Photoaffinity labeling of the angiotensin II receptor. 1. Synthesis and biological activities of the labeling peptides

Abstract

The synthesis and biological activities of analogs of the peptide hormone angiotensin II (AT) for use in photoaffinity labeling and receptor isolation were described. In the modified sequence of AT,Sar-Arg-Val-Tyr-Val-His-Pro-Phe, the aromatic residues Tyr and Phe were singly or simultaneously replaced by L-4''-nitrophenylalanine, L-4''-amino-3'',5''-diiodophenylalanine, L-4''-aminophenylalanine, L-4''-diazoniumphenylalanine, and L-4''-azido-phenylalanine. The peptides were assembled by solid-phase synthesis and the functional groups in position 4 and/or 8 chemically modified.

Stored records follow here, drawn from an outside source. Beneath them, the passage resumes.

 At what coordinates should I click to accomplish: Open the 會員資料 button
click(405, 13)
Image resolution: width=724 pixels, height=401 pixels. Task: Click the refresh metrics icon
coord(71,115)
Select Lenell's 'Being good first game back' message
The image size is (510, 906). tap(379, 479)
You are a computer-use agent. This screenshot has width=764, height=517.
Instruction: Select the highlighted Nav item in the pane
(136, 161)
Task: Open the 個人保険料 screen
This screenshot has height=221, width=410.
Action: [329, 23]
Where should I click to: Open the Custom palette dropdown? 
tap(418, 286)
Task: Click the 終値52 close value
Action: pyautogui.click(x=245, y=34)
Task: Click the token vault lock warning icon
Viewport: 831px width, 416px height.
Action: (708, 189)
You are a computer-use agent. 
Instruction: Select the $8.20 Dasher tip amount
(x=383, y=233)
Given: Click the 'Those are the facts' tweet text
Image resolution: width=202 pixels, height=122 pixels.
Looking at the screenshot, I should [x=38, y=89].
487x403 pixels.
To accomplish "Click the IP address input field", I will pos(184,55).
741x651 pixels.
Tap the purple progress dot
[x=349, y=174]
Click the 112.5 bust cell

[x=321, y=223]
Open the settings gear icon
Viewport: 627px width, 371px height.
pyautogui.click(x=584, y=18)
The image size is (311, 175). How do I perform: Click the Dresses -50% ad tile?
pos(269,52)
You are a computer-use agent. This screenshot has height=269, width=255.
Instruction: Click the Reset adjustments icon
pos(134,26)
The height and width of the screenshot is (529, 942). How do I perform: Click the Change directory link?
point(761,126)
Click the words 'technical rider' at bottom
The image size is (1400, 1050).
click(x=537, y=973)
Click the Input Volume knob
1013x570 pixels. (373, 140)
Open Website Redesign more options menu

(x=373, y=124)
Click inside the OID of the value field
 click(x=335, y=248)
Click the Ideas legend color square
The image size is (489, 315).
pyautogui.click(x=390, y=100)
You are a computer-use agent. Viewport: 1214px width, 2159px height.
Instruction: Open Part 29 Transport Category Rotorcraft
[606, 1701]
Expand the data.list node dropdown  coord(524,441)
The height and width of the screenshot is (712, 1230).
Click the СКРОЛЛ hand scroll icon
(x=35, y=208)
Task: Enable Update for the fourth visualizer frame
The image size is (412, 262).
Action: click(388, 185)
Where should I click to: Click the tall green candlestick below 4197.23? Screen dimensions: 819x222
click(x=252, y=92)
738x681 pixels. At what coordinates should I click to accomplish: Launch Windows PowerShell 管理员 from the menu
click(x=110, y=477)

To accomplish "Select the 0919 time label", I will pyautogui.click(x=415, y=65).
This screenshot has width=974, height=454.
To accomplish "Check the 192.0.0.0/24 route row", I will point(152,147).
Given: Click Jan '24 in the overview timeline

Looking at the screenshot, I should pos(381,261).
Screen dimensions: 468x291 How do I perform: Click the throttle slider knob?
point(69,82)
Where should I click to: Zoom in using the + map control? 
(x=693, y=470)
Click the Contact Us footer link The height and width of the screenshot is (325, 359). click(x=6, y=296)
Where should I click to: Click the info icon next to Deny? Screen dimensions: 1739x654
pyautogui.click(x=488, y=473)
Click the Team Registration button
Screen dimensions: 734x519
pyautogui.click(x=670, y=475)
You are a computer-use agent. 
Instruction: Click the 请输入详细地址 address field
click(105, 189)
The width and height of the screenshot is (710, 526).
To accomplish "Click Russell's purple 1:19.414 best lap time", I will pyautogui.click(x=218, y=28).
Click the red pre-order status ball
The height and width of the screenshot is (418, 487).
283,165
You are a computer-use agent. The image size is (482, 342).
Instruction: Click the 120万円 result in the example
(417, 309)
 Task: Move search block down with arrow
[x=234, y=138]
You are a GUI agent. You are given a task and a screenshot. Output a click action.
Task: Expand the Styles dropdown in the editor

Radioactivity was introduced by catalytic tritiation of the iodinated peptides to form the photolabeling precursors containing L-4''-amino-3'',5''-diiodophenylalanine. On rabbit aorta the AT analogs substituted in position 4 showed poor affinities (0-15%), in position 8 high relative affinities (16-118%) and in position 4 and 8 additive effects of simultaneous substitutions. The new Boc [Tert butyloxycarbonyl] derivative of L-4''-amino-3'',5''-diiodophenylalanine can be used in peptide synthesis without side-chain protection.